The evolutionary chain of reasoning rests on several cruel facts. One is the human child's long period of parental dependence, longer than in any other animal species. A baby chimpanzee starts gathering its own food as it becomes weaned by its mother. It gathers the food mostly with its own hands. (Chimpanzee use of tools, such as fishing for termites with grass blades or cracking nuts with stones, is of great interest to human scientists but of only limited dietary significance to chimpanzees.) The baby chimpanzee also prepares its food with its own hands. But human hunter-gatherers acquire most of their food with tools, such as digging sticks, nets, spears, and baskets. Much human food is also prepared with tools (husked, pounded, cut up, et cetera) and then cooked in a fire. We do not protect ourselves against dangerous predators with our teeth and strong muscles, as do other prey animals, but, again, with our tools. Even to wield all those tools is completely beyond the manual dexterity of babies, and to make the tools is beyond the abilities of young children. Tool use and tool making are transmitted not just by imitation but by language, which takes over a decade for a child to master.
As a result, a human child in most societies does not become capable of economic independence or adult economic function until his or her teenage years or twenties. Until then, the child remains dependent on his or her parents, especially on the mother, because, as we saw in previous chapters, mothers tend to provide more child care than do fathers. Parents are important not only for gathering food and teaching tool making but also for providing protection and status within the tribe. In traditional societies, the early death of either the mother or the father prejudiced a child's life even if the surviving parent remarried, because of possible conflicts with the stepparent's genetic interests. A young orphan who was not adopted had even worse chances of surviving.

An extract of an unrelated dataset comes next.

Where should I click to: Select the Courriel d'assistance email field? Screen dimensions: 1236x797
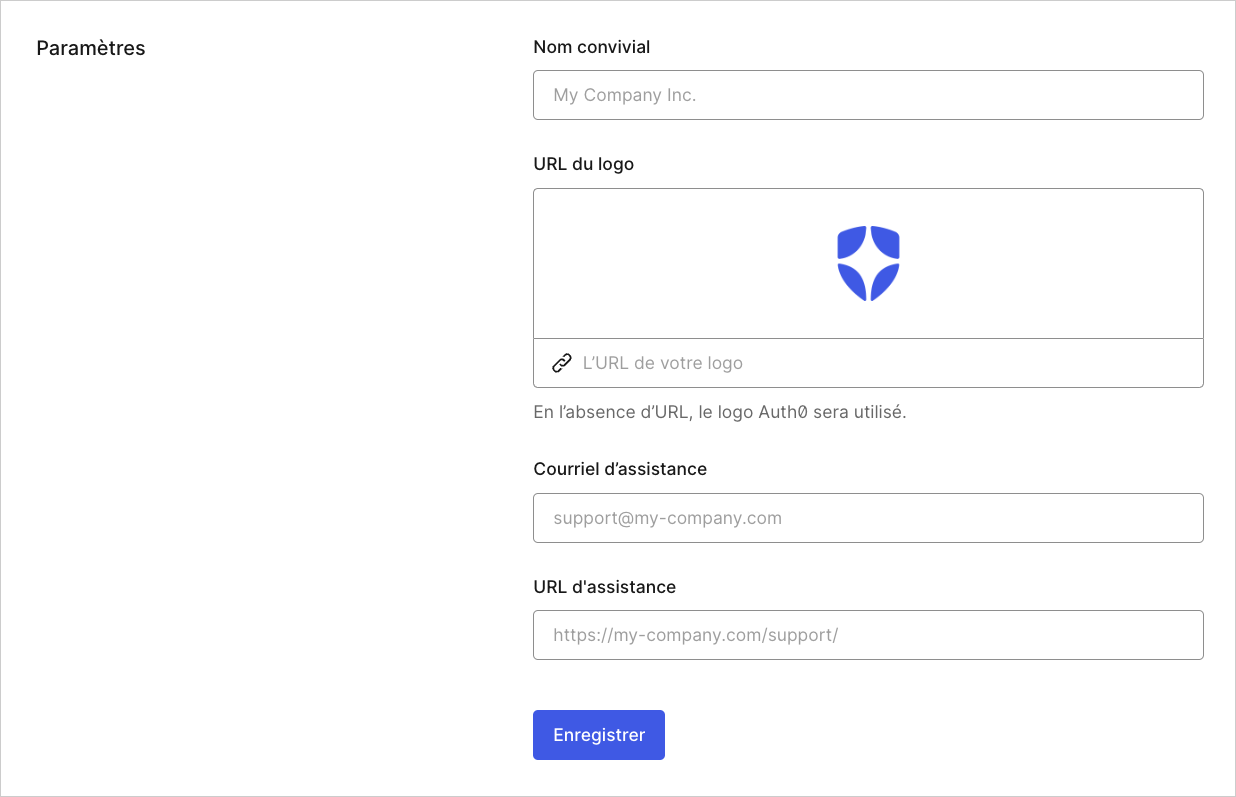pyautogui.click(x=868, y=518)

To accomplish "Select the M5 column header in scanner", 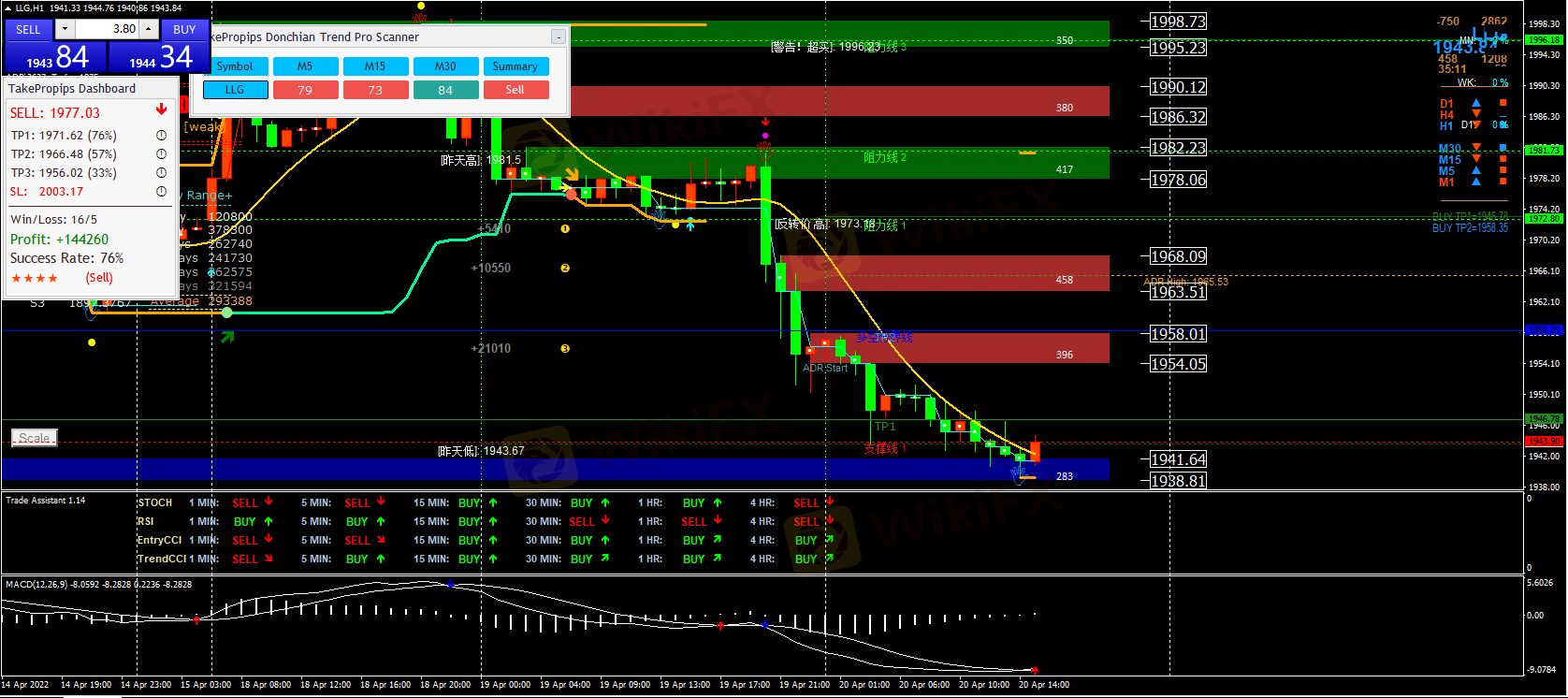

Hence a hunter-gatherer mother who already has several children risks losing some of her genetic investment in them if she does not survive until the youngest is at least a teenager. That one cruel fact underlying human female menopause becomes more ominous in the light of another cruel fact: the birth of each child immediately jeopardizes a mother's previous children because of the mother's risk of death in childbirth. In most other animal species, that risk is insignificant. For example, in one study encompassing 401 pregnant female rhesus macaques, only one died in childbirth. For humans in traditional societies, the risk was much higher and increased with age. Even in affluent, twentieth-century Western societies, the risk of dying in childbirth is seven times higher for a mother over the age of forty than for a twenty-year-old mother. But each now child puts the mother's life at risk not only because of the immediate risk of death in childbirth but also because of the delayed risk of death related to exhaustion by lactation, carrying a young child, and working harder to feed more mouths.
Yet another cruel fact is that infants of older mothers are themselves increasingly unlikely to survive or be healthy because of age-related increases in the risks of abortion, stillbirth, low fetal weight, and genetic defects. For instance, the risk of a fetus carrying the genetic condition known as Down's syndrome increases with the mother's age, from one in two thousand births for a mother under thirty, one in three hundred for a mother between the ages of thirty-five and thirty-nine, and one in fifty for a forty-three-year-old mother, to the grim odds of one in ten for a mother in her late forties.